*Vorliegende Zeilen*:
+++++

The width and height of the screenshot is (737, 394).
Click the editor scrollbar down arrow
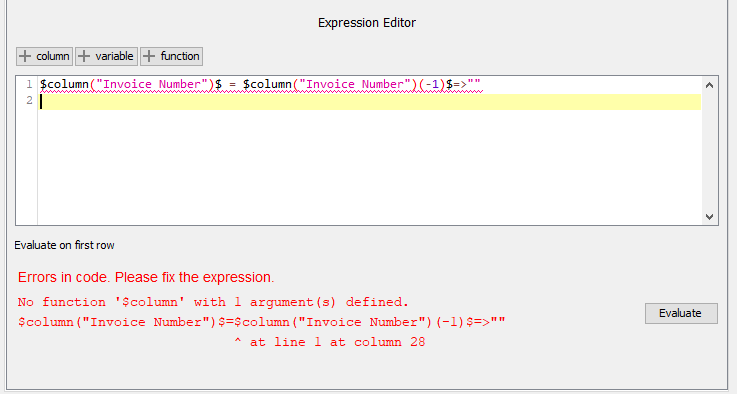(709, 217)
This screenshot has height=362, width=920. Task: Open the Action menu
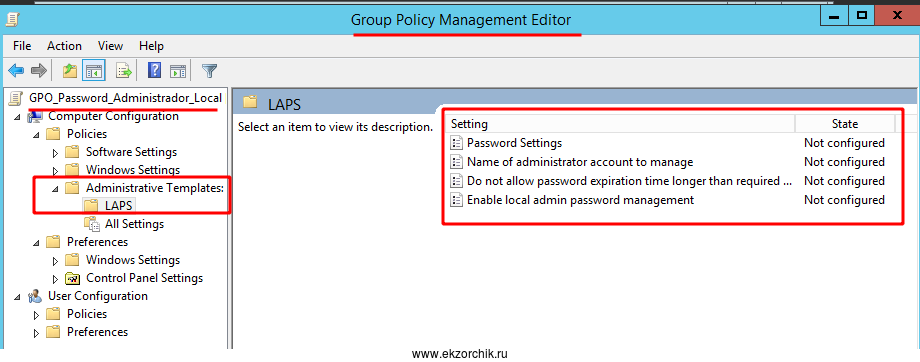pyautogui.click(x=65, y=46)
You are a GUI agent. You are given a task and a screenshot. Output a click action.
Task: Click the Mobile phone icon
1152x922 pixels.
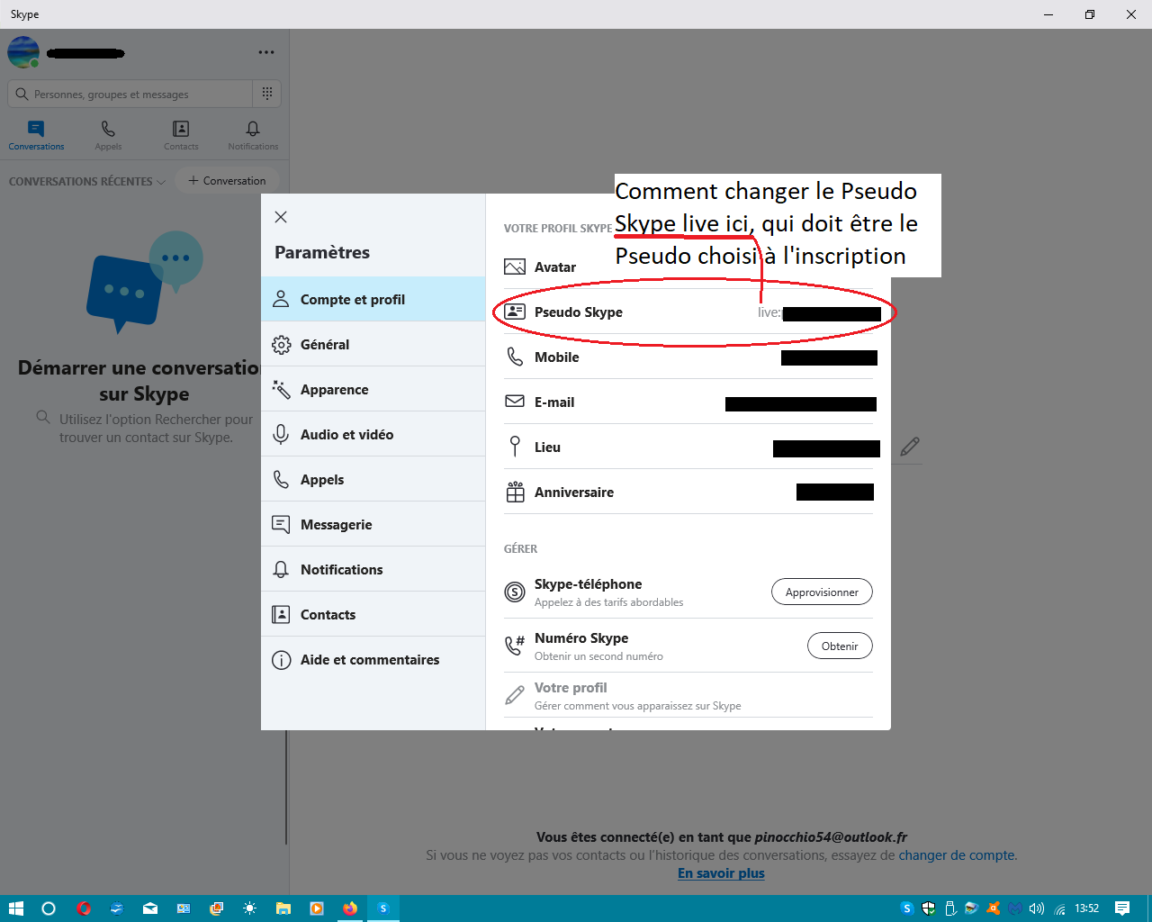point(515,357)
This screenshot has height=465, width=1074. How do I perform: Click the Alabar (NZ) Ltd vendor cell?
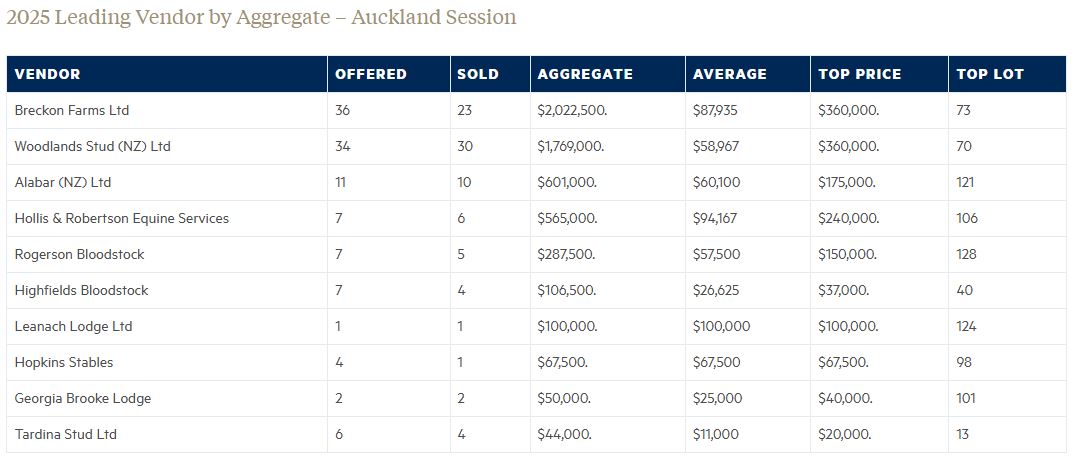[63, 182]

+++++

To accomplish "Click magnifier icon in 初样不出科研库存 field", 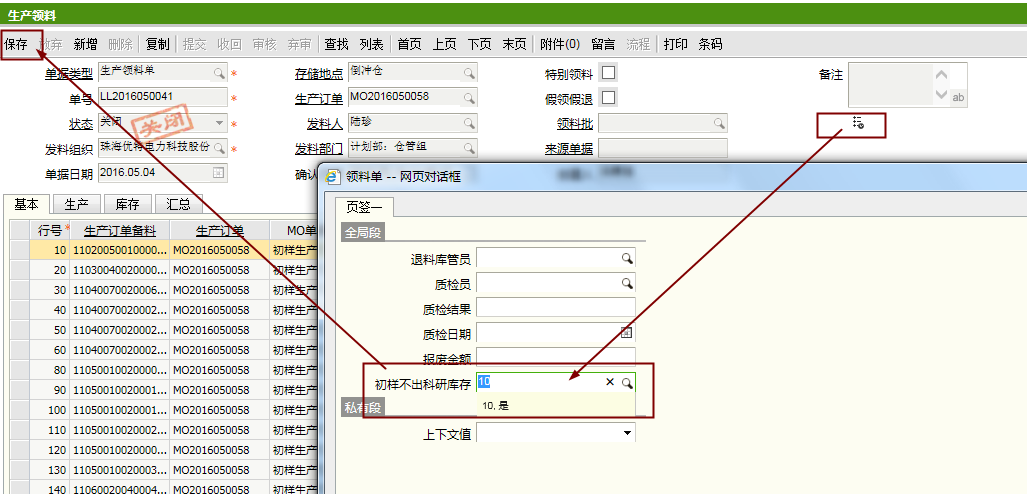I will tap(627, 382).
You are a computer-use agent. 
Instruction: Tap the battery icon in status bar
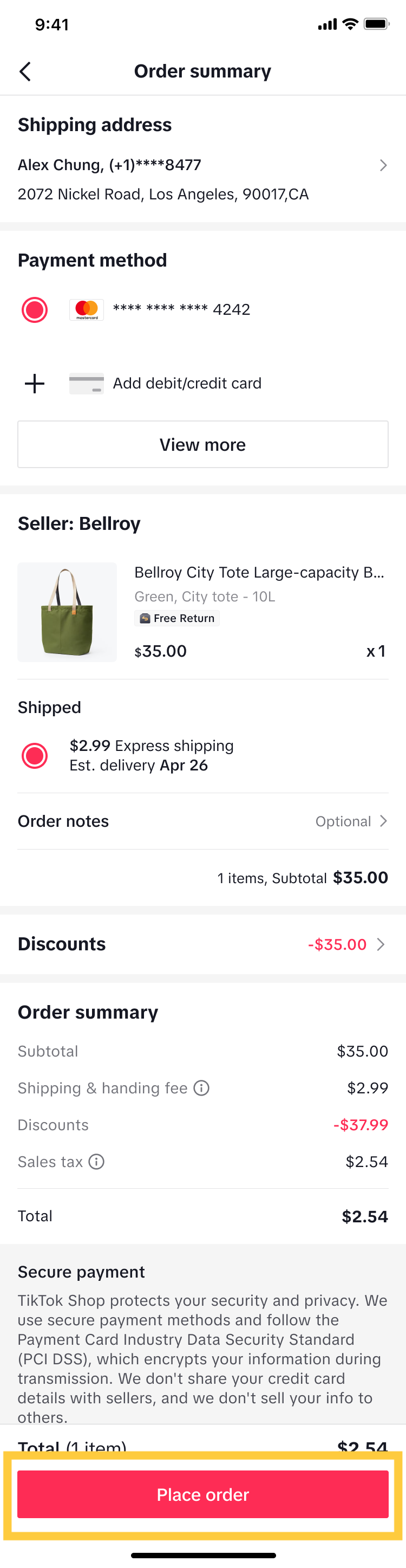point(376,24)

+++++

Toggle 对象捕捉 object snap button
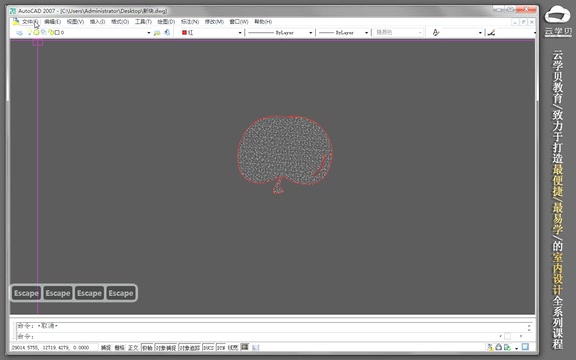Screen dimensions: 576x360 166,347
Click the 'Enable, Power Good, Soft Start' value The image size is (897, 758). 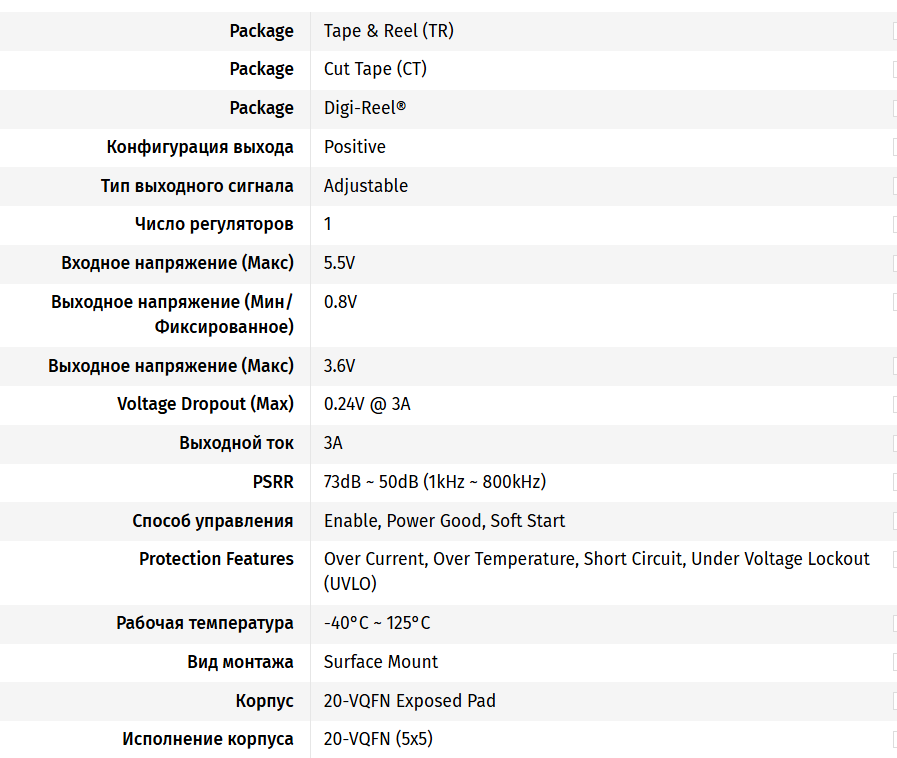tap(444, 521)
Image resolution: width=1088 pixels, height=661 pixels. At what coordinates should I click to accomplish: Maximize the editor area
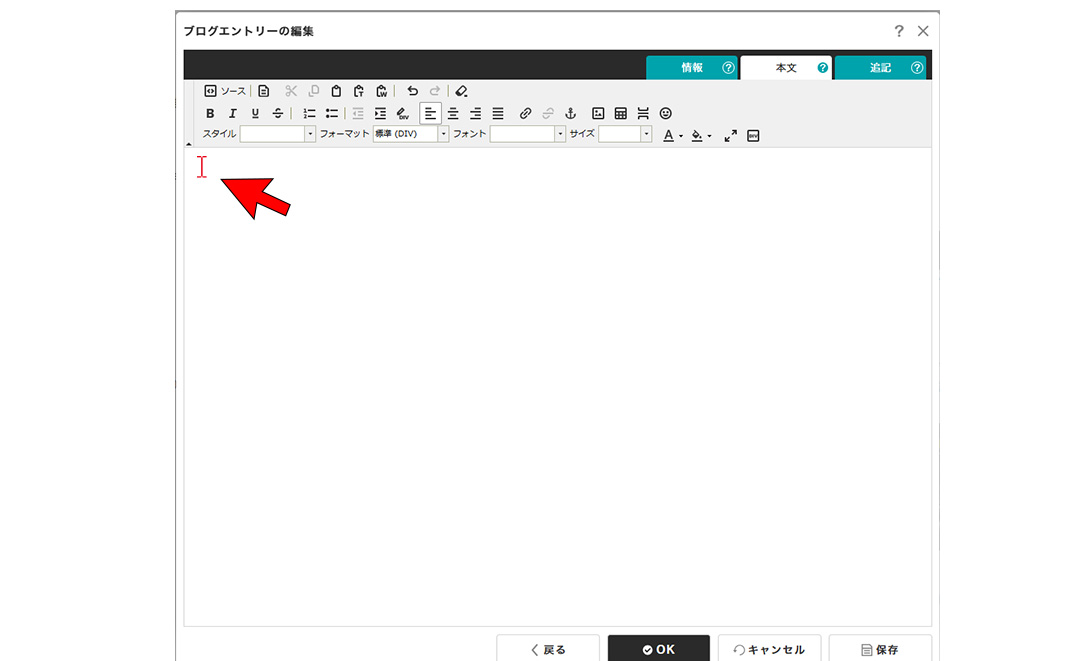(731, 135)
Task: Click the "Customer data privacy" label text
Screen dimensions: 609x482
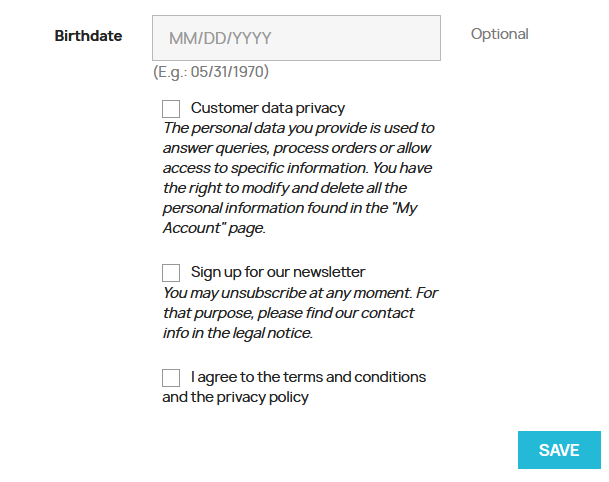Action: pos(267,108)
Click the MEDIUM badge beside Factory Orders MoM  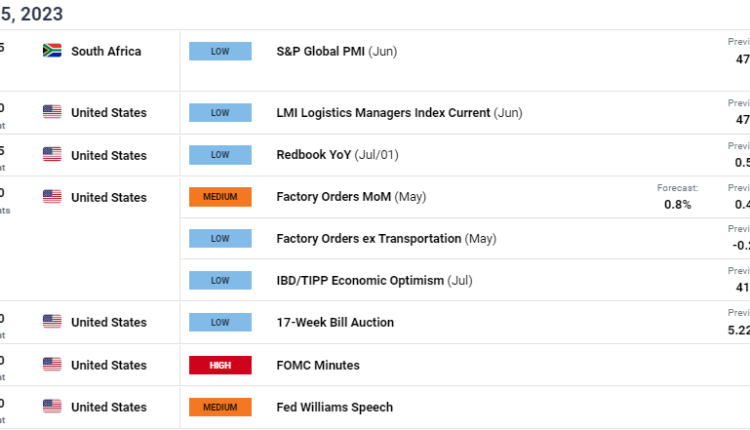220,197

+++++

*Aufgabenstellung*:
Übertrage die Zeilen von der Zeile mit „You are a computer-use agent.“ bis einschließlich der Zeile mit „point(376,24)“ in eine nummerierte Liste und lass dabei Leerzeilen weg. Die Bilder gehören nicht in die Antwort.

*Ergebnis*:
1. You are a computer-use agent. 
2. Instruction: Tap the battery icon in status bar
3. point(376,24)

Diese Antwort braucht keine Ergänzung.